Stored data:
——————

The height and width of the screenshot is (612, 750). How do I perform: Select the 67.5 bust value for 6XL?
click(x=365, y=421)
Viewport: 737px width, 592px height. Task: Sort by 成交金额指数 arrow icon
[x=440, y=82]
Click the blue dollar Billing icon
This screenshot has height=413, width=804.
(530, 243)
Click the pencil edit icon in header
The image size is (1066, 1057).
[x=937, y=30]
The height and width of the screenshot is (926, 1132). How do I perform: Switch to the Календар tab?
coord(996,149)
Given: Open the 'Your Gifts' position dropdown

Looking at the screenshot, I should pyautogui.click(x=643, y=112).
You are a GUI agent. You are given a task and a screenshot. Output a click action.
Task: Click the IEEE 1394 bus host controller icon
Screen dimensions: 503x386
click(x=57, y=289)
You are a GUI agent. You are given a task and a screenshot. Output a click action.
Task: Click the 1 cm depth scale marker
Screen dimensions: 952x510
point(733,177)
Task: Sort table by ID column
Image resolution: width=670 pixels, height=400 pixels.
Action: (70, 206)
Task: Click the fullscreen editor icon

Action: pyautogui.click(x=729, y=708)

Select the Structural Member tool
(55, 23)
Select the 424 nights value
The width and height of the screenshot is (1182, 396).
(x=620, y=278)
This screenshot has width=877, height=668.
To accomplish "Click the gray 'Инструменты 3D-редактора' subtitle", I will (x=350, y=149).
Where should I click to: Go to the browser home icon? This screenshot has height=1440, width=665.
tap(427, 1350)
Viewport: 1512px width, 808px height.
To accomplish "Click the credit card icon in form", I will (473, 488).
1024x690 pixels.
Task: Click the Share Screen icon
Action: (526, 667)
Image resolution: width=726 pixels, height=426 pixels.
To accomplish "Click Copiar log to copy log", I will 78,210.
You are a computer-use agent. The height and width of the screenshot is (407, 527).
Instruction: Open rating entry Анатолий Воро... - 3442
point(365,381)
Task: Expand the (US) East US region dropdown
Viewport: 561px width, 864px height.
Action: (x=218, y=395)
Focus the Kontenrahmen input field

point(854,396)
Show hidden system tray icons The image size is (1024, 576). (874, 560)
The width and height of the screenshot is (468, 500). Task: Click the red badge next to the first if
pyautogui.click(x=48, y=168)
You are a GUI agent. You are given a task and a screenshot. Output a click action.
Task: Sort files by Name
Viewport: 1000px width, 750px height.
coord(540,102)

——————

* _What is expected_: Once the line that contains "Where should I" is found, please give it again exactly, along with each line that comes after it, through the last line of the entries.

* _Response box_:
Where should I click to: Go to the browser home icon? This screenshot has height=1440, width=665.
tap(427, 1350)
Viewport: 1512px width, 808px height.
To accomplish "Click the credit card icon in form", I will (473, 488).
1024x690 pixels.
Task: Click the Share Screen icon
Action: (526, 667)
Image resolution: width=726 pixels, height=426 pixels.
To accomplish "Click Copiar log to copy log", I will 78,210.
You are a computer-use agent. The height and width of the screenshot is (407, 527).
Instruction: Open rating entry Анатолий Воро... - 3442
point(365,381)
Task: Expand the (US) East US region dropdown
Viewport: 561px width, 864px height.
Action: (x=218, y=395)
Focus the Kontenrahmen input field

point(854,396)
Show hidden system tray icons The image size is (1024, 576). (874, 560)
The width and height of the screenshot is (468, 500). Task: Click the red badge next to the first if
pyautogui.click(x=48, y=168)
You are a GUI agent. You are given a task and a screenshot. Output a click action.
Task: Sort files by Name
Viewport: 1000px width, 750px height.
coord(540,102)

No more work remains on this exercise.